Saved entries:
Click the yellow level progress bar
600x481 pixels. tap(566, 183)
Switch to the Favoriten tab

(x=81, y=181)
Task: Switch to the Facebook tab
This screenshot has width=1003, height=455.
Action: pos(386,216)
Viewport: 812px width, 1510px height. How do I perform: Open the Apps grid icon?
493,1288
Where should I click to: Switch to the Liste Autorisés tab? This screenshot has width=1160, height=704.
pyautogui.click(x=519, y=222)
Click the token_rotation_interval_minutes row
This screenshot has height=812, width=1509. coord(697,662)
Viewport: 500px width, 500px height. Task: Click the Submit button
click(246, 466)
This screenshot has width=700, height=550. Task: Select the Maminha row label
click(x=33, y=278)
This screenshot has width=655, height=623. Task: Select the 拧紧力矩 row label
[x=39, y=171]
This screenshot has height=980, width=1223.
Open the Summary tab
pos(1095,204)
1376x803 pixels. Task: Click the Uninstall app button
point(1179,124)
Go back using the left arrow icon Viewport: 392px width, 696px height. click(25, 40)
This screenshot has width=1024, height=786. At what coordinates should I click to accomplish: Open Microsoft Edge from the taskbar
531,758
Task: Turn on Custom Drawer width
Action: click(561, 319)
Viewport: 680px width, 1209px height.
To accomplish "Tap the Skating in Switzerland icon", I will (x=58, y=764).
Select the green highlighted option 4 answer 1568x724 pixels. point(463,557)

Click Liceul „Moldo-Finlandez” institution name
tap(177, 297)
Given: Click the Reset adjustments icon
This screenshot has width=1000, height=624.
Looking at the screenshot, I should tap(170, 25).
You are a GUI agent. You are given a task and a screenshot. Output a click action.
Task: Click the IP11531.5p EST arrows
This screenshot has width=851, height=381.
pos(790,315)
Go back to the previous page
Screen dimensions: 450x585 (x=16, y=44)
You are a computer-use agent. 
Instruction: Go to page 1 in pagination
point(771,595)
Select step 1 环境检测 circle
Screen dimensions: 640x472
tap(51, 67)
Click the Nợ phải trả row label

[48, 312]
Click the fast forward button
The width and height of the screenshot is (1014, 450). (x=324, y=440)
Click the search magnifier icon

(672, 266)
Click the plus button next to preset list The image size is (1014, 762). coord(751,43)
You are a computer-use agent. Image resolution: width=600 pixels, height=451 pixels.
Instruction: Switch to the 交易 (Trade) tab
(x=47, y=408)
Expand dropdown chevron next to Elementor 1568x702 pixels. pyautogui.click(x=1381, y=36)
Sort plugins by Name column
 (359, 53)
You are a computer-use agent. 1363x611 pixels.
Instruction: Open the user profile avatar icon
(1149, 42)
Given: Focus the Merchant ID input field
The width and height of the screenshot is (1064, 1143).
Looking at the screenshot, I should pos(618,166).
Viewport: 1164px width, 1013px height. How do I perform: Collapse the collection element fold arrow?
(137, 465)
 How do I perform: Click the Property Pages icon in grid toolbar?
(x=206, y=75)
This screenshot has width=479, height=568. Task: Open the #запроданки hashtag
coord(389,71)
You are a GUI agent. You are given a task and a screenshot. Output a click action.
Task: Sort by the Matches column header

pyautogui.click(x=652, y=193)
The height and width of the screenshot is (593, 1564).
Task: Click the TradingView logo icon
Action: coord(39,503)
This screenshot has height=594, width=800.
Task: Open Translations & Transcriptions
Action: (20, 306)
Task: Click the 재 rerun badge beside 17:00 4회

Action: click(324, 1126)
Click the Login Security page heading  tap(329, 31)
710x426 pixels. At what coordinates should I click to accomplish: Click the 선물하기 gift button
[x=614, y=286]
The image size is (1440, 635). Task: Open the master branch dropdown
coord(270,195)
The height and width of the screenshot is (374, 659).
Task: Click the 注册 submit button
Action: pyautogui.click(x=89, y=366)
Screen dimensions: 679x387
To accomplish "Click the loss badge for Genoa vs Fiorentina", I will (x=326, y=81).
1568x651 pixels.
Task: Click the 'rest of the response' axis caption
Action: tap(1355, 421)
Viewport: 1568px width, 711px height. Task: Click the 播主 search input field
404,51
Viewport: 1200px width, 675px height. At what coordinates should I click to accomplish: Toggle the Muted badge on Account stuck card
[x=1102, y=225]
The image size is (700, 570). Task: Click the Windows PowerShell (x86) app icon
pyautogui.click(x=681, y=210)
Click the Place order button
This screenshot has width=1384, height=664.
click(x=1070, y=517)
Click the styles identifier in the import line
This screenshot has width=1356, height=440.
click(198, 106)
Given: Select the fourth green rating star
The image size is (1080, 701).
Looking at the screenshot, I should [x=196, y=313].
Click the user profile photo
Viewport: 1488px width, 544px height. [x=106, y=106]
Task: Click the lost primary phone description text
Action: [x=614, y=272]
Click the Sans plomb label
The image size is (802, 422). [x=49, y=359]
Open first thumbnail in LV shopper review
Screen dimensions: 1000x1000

Work request:
Without changing a single character, write out all of the entries.

Answer:
Click the yellow level progress bar
600x481 pixels. tap(566, 183)
Switch to the Favoriten tab

(x=81, y=181)
Task: Switch to the Facebook tab
This screenshot has width=1003, height=455.
Action: pos(386,216)
Viewport: 812px width, 1510px height. How do I perform: Open the Apps grid icon?
493,1288
Where should I click to: Switch to the Liste Autorisés tab? This screenshot has width=1160, height=704.
pyautogui.click(x=519, y=222)
Click the token_rotation_interval_minutes row
This screenshot has height=812, width=1509. coord(697,662)
Viewport: 500px width, 500px height. Task: Click the Submit button
click(246, 466)
This screenshot has width=700, height=550. Task: Select the Maminha row label
click(x=33, y=278)
This screenshot has width=655, height=623. Task: Select the 拧紧力矩 row label
[x=39, y=171]
This screenshot has height=980, width=1223.
Open the Summary tab
pos(1095,204)
1376x803 pixels. Task: Click the Uninstall app button
point(1179,124)
Go back using the left arrow icon Viewport: 392px width, 696px height. click(25, 40)
This screenshot has width=1024, height=786. At what coordinates should I click to accomplish: Open Microsoft Edge from the taskbar
531,758
Task: Turn on Custom Drawer width
Action: click(561, 319)
Viewport: 680px width, 1209px height.
To accomplish "Tap the Skating in Switzerland icon", I will (x=58, y=764).
Select the green highlighted option 4 answer 1568x724 pixels. point(463,557)

Click Liceul „Moldo-Finlandez” institution name
tap(177, 297)
Given: Click the Reset adjustments icon
This screenshot has width=1000, height=624.
Looking at the screenshot, I should tap(170, 25).
You are a GUI agent. You are given a task and a screenshot. Output a click action.
Task: Click the IP11531.5p EST arrows
This screenshot has width=851, height=381.
pos(790,315)
Go back to the previous page
Screen dimensions: 450x585 (x=16, y=44)
You are a computer-use agent. 
Instruction: Go to page 1 in pagination
point(771,595)
Select step 1 环境检测 circle
Screen dimensions: 640x472
tap(51, 67)
Click the Nợ phải trả row label

[48, 312]
Click the fast forward button
The width and height of the screenshot is (1014, 450). (x=324, y=440)
Click the search magnifier icon

(672, 266)
Click the plus button next to preset list The image size is (1014, 762). coord(751,43)
You are a computer-use agent. Image resolution: width=600 pixels, height=451 pixels.
Instruction: Switch to the 交易 (Trade) tab
(x=47, y=408)
Expand dropdown chevron next to Elementor 1568x702 pixels. pyautogui.click(x=1381, y=36)
Sort plugins by Name column
 (359, 53)
You are a computer-use agent. 1363x611 pixels.
Instruction: Open the user profile avatar icon
(1149, 42)
Given: Focus the Merchant ID input field
The width and height of the screenshot is (1064, 1143).
Looking at the screenshot, I should pos(618,166).
Viewport: 1164px width, 1013px height. How do I perform: Collapse the collection element fold arrow?
(137, 465)
 How do I perform: Click the Property Pages icon in grid toolbar?
(x=206, y=75)
This screenshot has width=479, height=568. Task: Open the #запроданки hashtag
coord(389,71)
You are a GUI agent. You are given a task and a screenshot. Output a click action.
Task: Sort by the Matches column header

pyautogui.click(x=652, y=193)
The height and width of the screenshot is (593, 1564).
Task: Click the TradingView logo icon
Action: coord(39,503)
This screenshot has height=594, width=800.
Task: Open Translations & Transcriptions
Action: (20, 306)
Task: Click the 재 rerun badge beside 17:00 4회

Action: click(324, 1126)
Click the Login Security page heading  tap(329, 31)
710x426 pixels. At what coordinates should I click to accomplish: Click the 선물하기 gift button
[x=614, y=286]
The image size is (1440, 635). Task: Open the master branch dropdown
coord(270,195)
The height and width of the screenshot is (374, 659).
Task: Click the 注册 submit button
Action: pyautogui.click(x=89, y=366)
Screen dimensions: 679x387
To accomplish "Click the loss badge for Genoa vs Fiorentina", I will (x=326, y=81).
1568x651 pixels.
Task: Click the 'rest of the response' axis caption
Action: tap(1355, 421)
Viewport: 1568px width, 711px height. Task: Click the 播主 search input field
404,51
Viewport: 1200px width, 675px height. At what coordinates should I click to accomplish: Toggle the Muted badge on Account stuck card
[x=1102, y=225]
The image size is (700, 570). Task: Click the Windows PowerShell (x86) app icon
pyautogui.click(x=681, y=210)
Click the Place order button
This screenshot has width=1384, height=664.
click(x=1070, y=517)
Click the styles identifier in the import line
This screenshot has width=1356, height=440.
click(198, 106)
Given: Select the fourth green rating star
The image size is (1080, 701).
Looking at the screenshot, I should [x=196, y=313].
Click the user profile photo
Viewport: 1488px width, 544px height. [x=106, y=106]
Task: Click the lost primary phone description text
Action: [x=614, y=272]
Click the Sans plomb label
The image size is (802, 422). [x=49, y=359]
Open first thumbnail in LV shopper review
Screen dimensions: 1000x1000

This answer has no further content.